Conjunto de tareas.
1. Por favor, reproduce el fragmento del texto proporcionado desde "La anatomía y" hasta "subordinado al varón.", ambos incluidos, y reemplaza "varón" por "hombre".
2. Indica si cada afirmación concuerda con el texto proporcionado, con sí o no y la cita literal de las palabras del texto que lo deciden.
(a) Rabelais retomó la opinión de Platón sobre las necesidades del útero.
(b) Carecer de menstruación se consideraba señal de un útero sano.
(c) La condición del útero enfermo solo podía prevenirse o curarse con medicamentos.

===== Texto proporcionado =====

La anatomía y la fisiología confirmaban la innata inferioridad de la mujer limitada a la función reproductora. También nadie ponía en duda la conexión fisiológica y la naturaleza: El papel determinante del útero sobre el comportamiento femenino. La potencial influencia de este órgano confirmaba a irracionalidad de la mujer y la necesidad de que esta tenía de aceptar un papel subordinado al varón.
Rabelais tomo la opinión de Platón sobre las necesidades del útero, la idea de que este si se le negaba el intercambio sexual, conllevaba a que la mujer pareciese lo que se conocía como histeria. Carecer de menstruación significaba tener un útero enfermo. Tan solo el contacto sexual con el hombre podía prevenir o curar esta condición. Si el útero no tenia tratamiento, no podía presionar otros órganos, o causar convulsiones o volver loca a una mujer. Por consiguiente, el varón seguía siendo agente de primordial importancia en la vida de la mujer. Esta era inferior por naturaleza, potencialmente irracional y propensa a la enfermedad y a la locura sin la oportuna intervención del varón.

===== Registros proporcionados =====

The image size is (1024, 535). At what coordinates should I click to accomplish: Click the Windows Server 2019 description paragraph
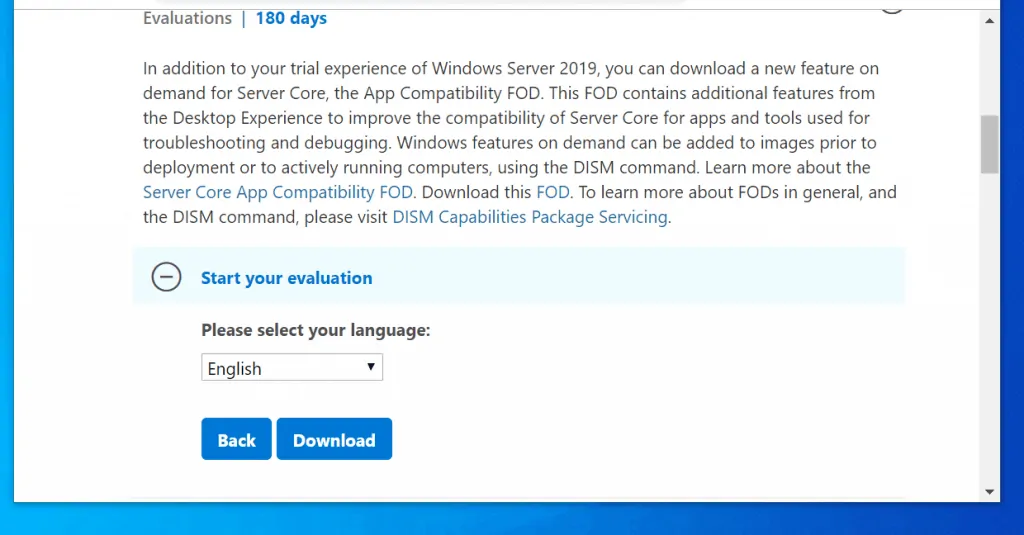510,118
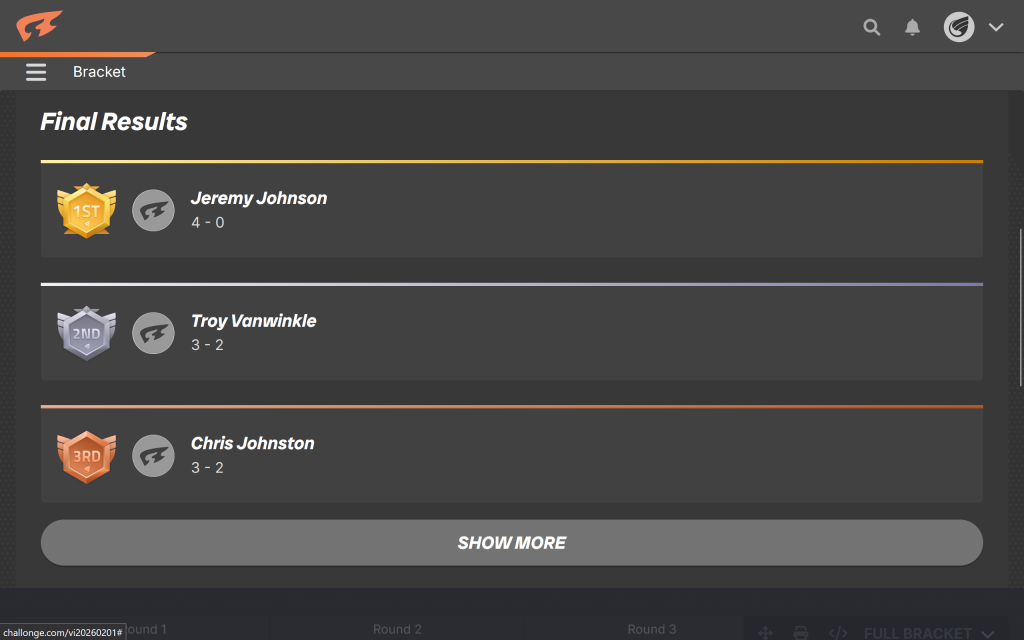Click the print bracket icon

(801, 632)
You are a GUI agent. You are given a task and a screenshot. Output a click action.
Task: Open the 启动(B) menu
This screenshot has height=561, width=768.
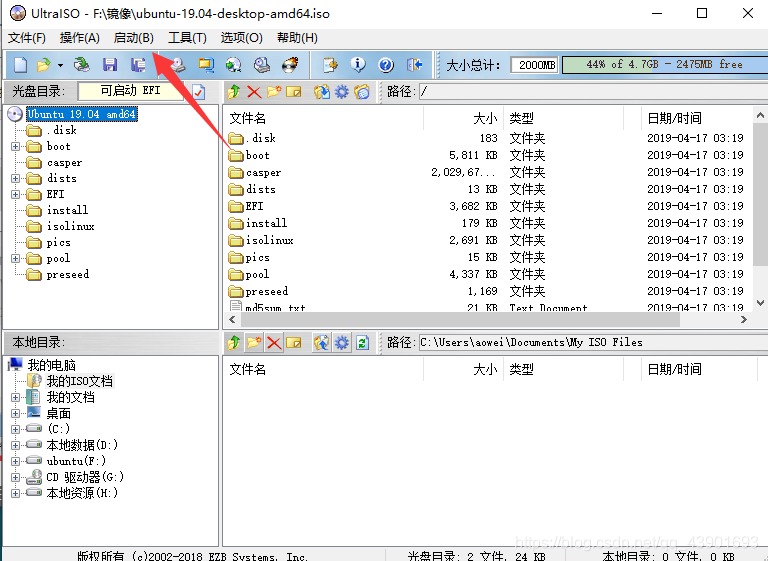133,38
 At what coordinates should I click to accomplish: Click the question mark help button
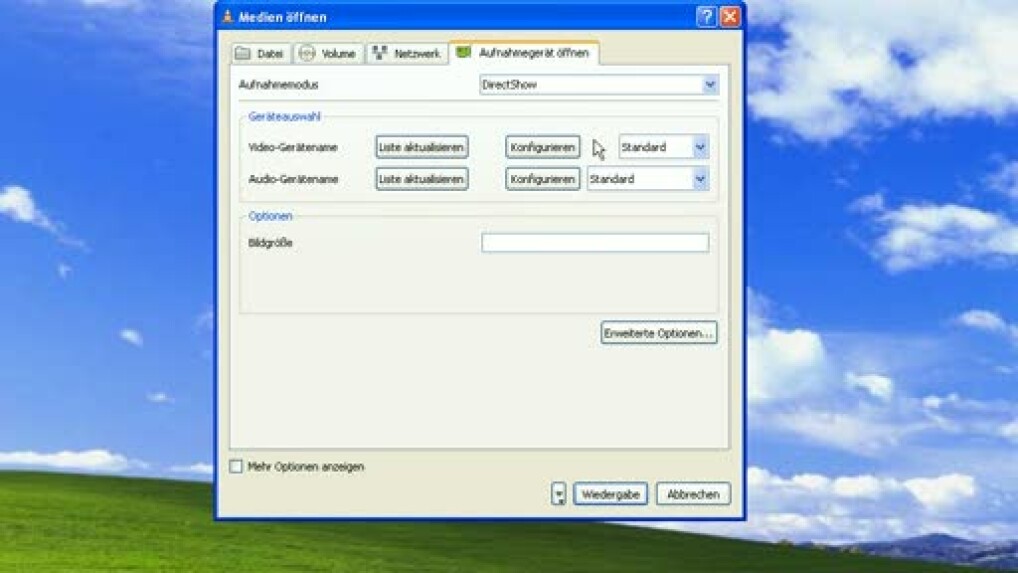tap(706, 17)
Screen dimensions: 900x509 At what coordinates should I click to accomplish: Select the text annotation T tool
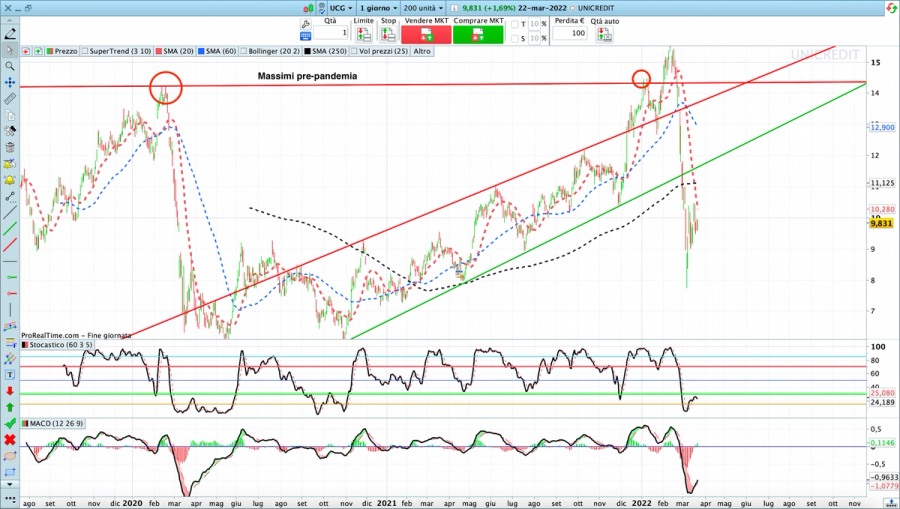click(10, 375)
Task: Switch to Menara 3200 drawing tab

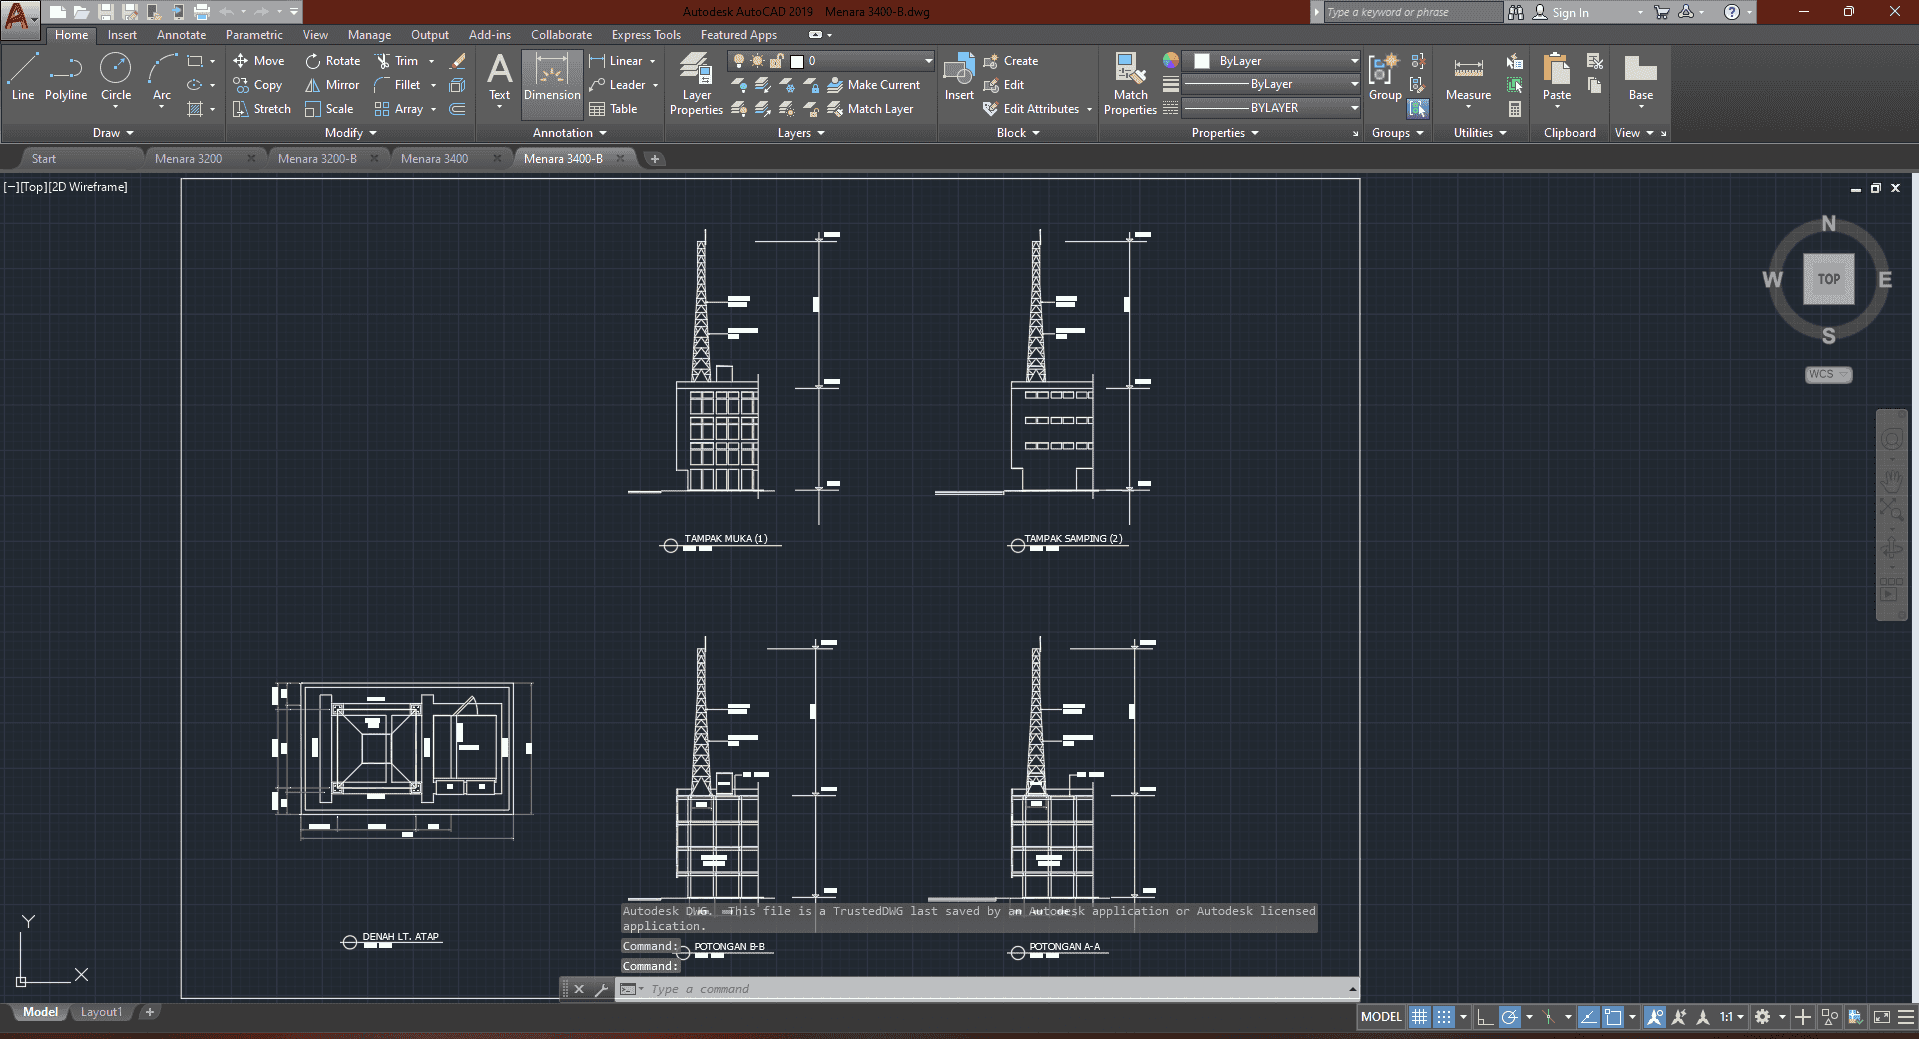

=====

Respuestas escritas.
1.
La anatomía y la fisiología confirmaban la innata inferioridad de la mujer limitada a la función reproductora. También nadie ponía en duda la conexión fisiológica y la naturaleza: El papel determinante del útero sobre el comportamiento femenino. La potencial influencia de este órgano confirmaba a irracionalidad de la mujer y la necesidad de que esta tenía de aceptar un papel subordinado al hombre.

2.
(a) Sí: «Rabelais tomo la opinión de Platón sobre las necesidades del útero».
(b) No: «Carecer de menstruación significaba tener un útero enfermo».
(c) No: «Tan solo el contacto sexual con el hombre podía prevenir o curar esta condición».